-------- Source data --------
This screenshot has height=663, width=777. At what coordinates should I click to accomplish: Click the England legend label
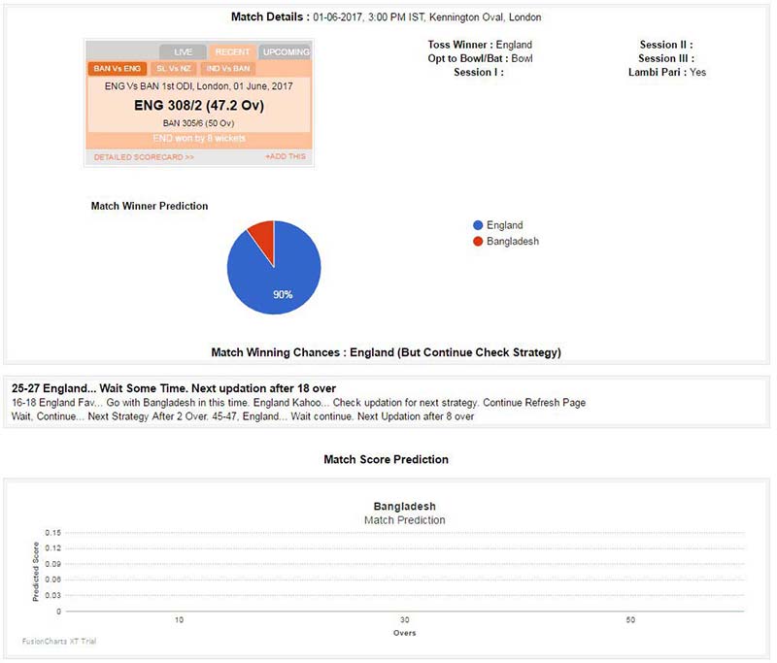(504, 225)
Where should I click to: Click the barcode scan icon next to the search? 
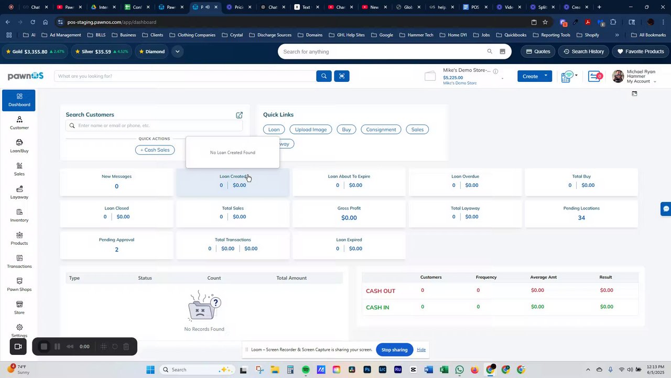click(x=342, y=76)
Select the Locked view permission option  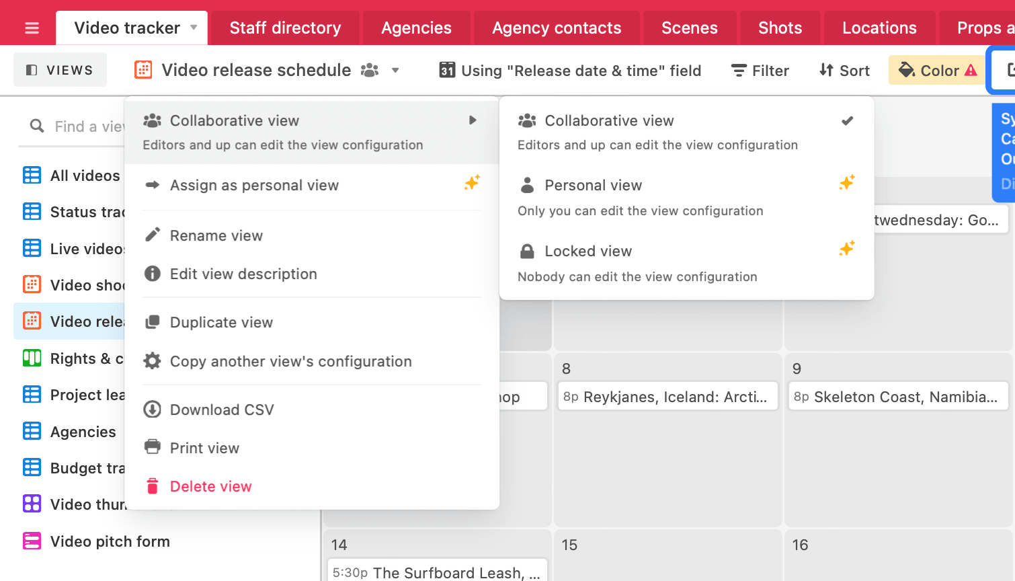(686, 263)
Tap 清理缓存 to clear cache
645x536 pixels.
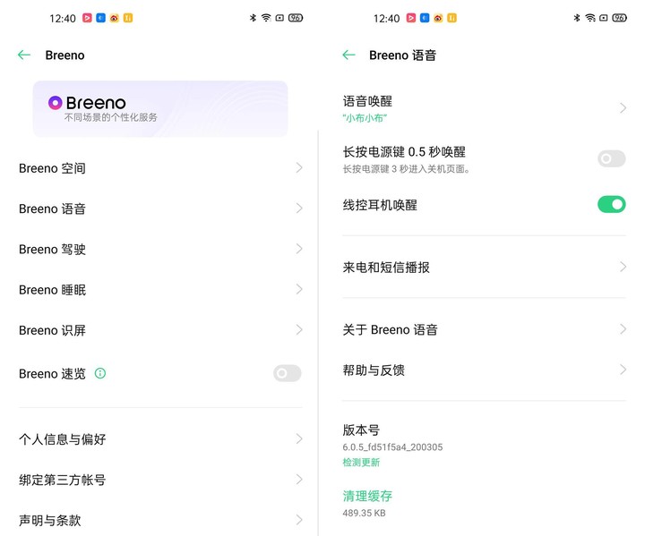click(x=367, y=496)
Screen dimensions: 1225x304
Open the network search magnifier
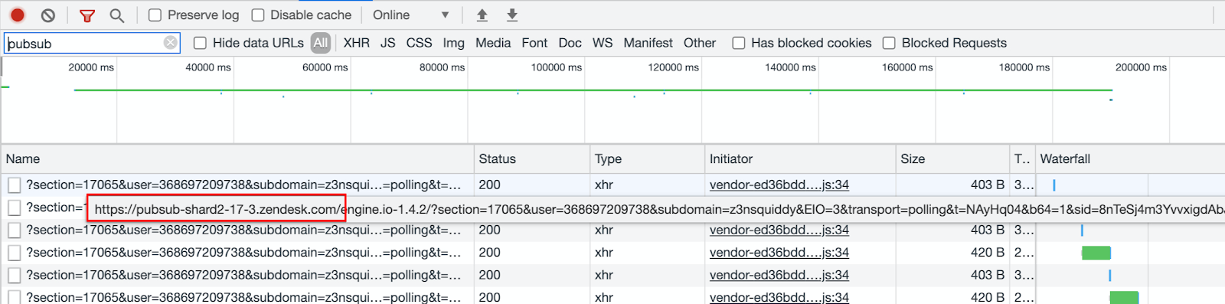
--------
— Problem to solve —
Print exactly the lines between the line containing "Tap 清理缓存 to clear cache" and the last line of the entries above, including both, and nothing besides; skip the pictures.

— Result —
Tap 清理缓存 to clear cache
645x536 pixels.
click(x=367, y=496)
Screen dimensions: 1225x304
Open the network search magnifier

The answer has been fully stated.